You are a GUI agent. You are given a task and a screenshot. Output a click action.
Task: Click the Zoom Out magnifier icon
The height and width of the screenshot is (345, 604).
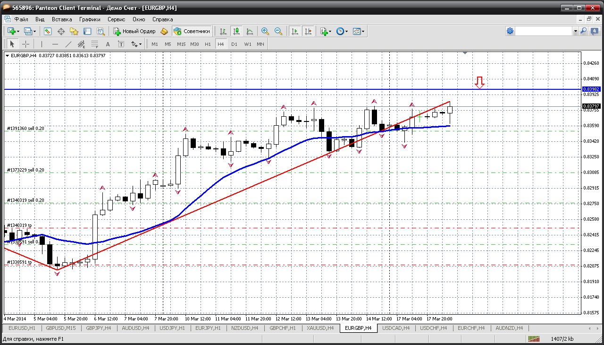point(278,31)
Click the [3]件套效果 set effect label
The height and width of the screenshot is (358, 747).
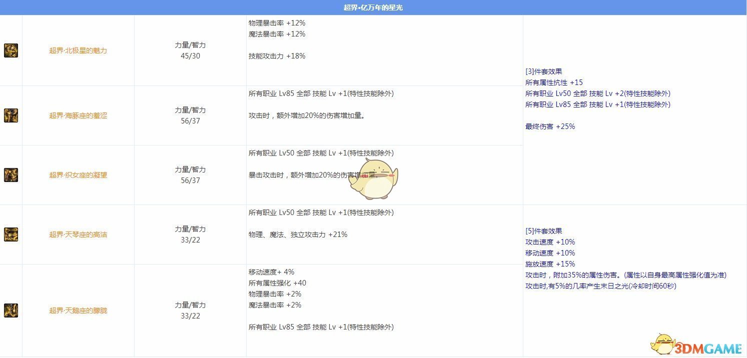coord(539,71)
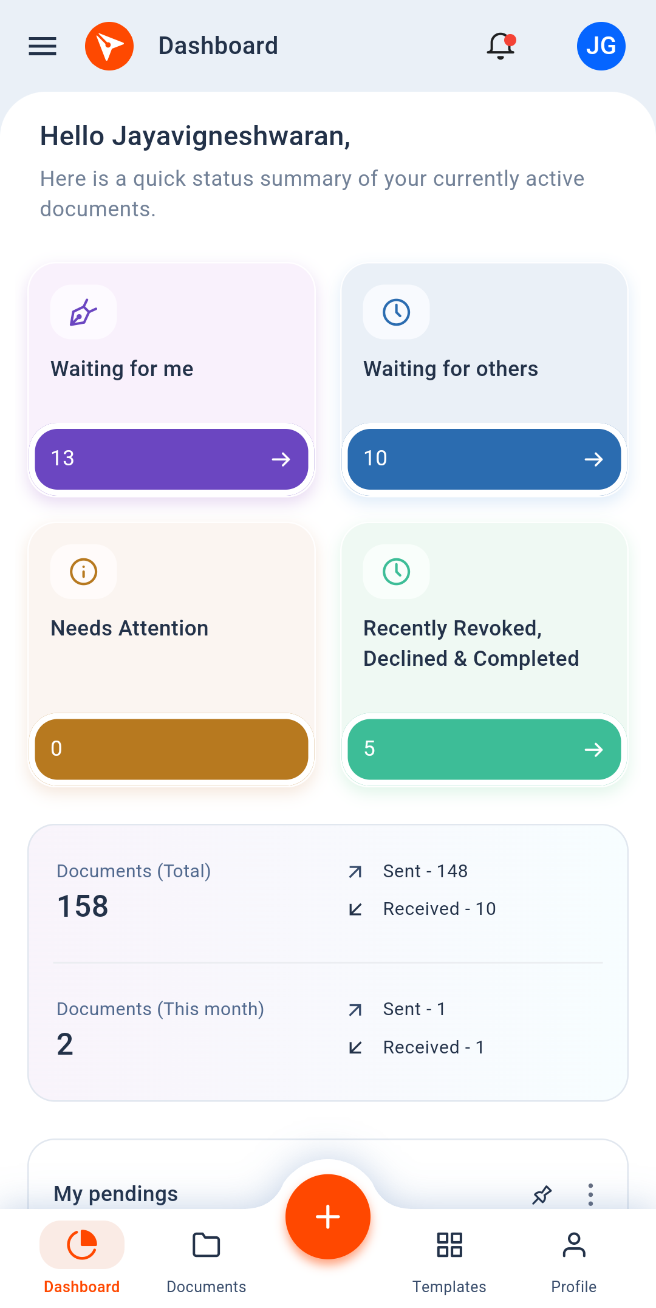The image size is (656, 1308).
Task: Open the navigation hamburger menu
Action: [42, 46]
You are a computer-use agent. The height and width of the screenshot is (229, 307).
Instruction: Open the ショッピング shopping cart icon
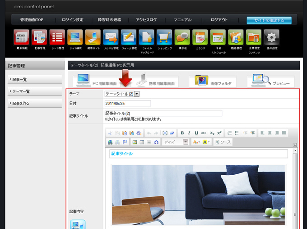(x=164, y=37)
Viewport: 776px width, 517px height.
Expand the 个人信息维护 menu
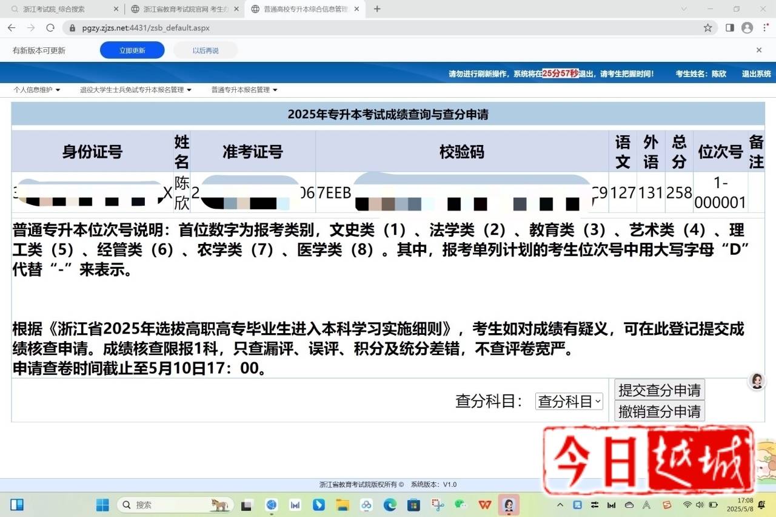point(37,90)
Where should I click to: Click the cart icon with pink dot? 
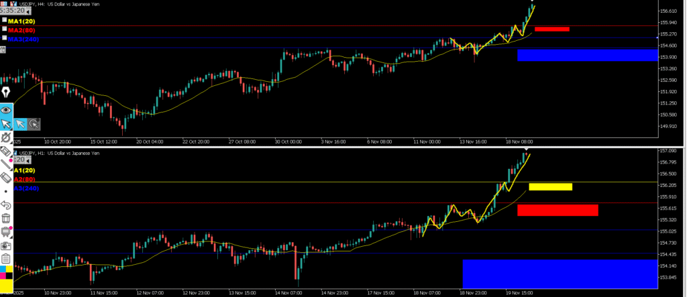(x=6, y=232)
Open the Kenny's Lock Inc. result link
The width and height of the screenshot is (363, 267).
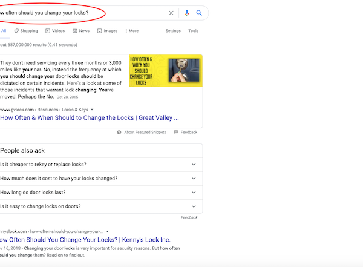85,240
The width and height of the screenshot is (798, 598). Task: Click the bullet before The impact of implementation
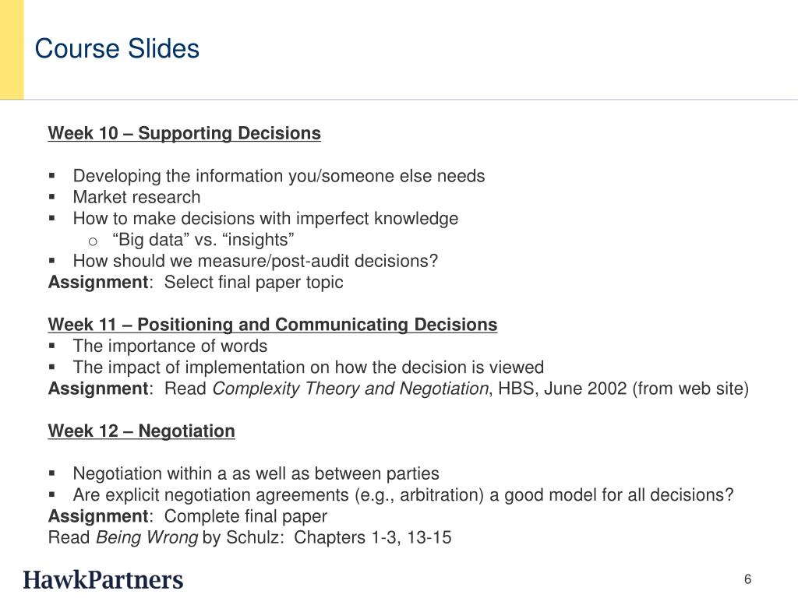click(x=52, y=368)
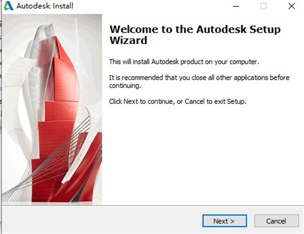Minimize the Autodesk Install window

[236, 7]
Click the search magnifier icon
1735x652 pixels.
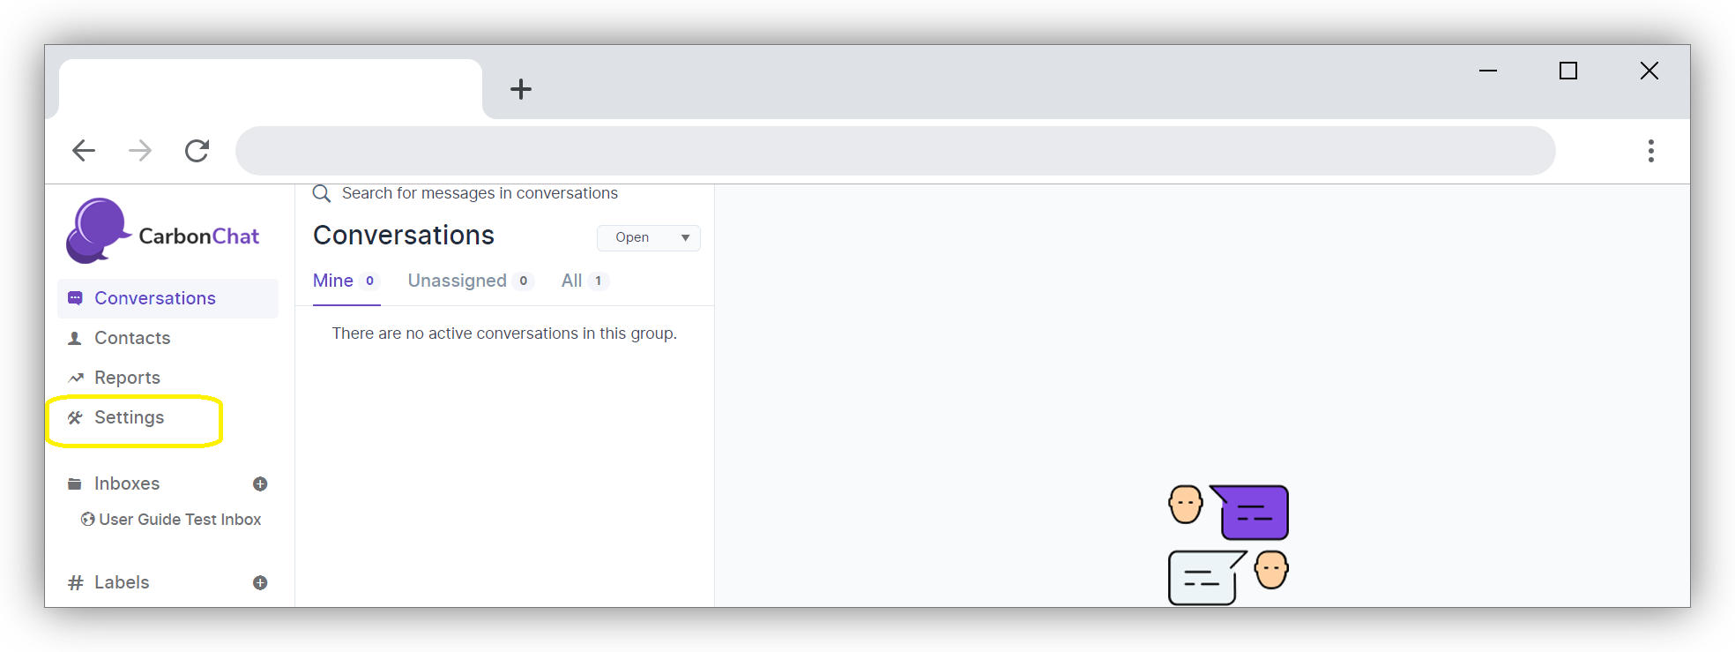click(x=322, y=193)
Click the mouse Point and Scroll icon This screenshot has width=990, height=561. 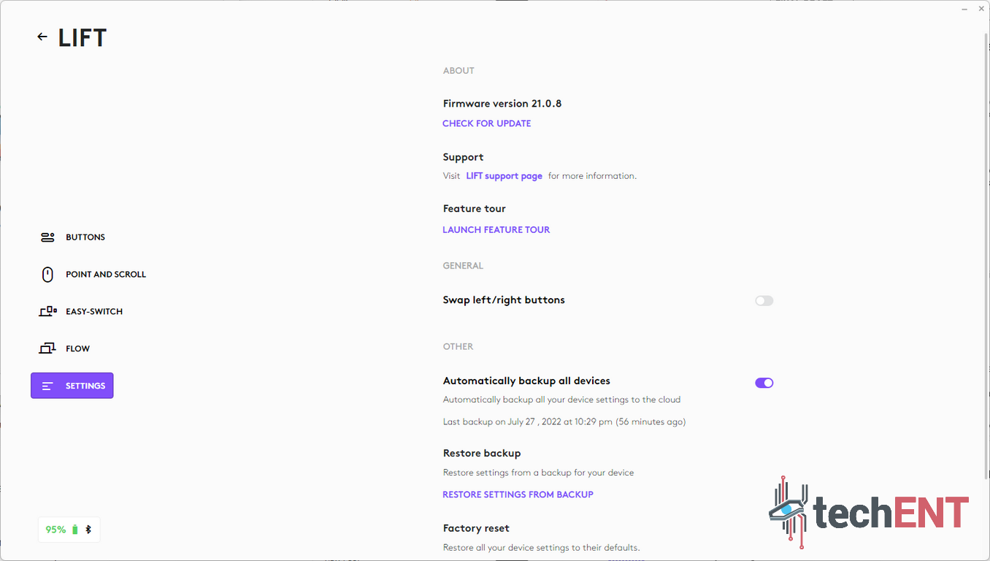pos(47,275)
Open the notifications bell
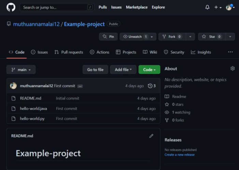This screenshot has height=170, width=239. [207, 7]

···

→ DIRECTIONS:
Pictures excluded, transcribe the listing above exactly from the line with "The height and width of the screenshot is (345, 604)." through the line with "You are a computer-use", and no further.

→ ANSWER BELOW:
The height and width of the screenshot is (345, 604).
point(278,31)
Click the [3]件套效果 set effect label
The height and width of the screenshot is (358, 747).
coord(539,71)
The image size is (656, 1308).
Task: Open the navigation hamburger menu
Action: [42, 46]
You are a computer-use agent. The height and width of the screenshot is (229, 307).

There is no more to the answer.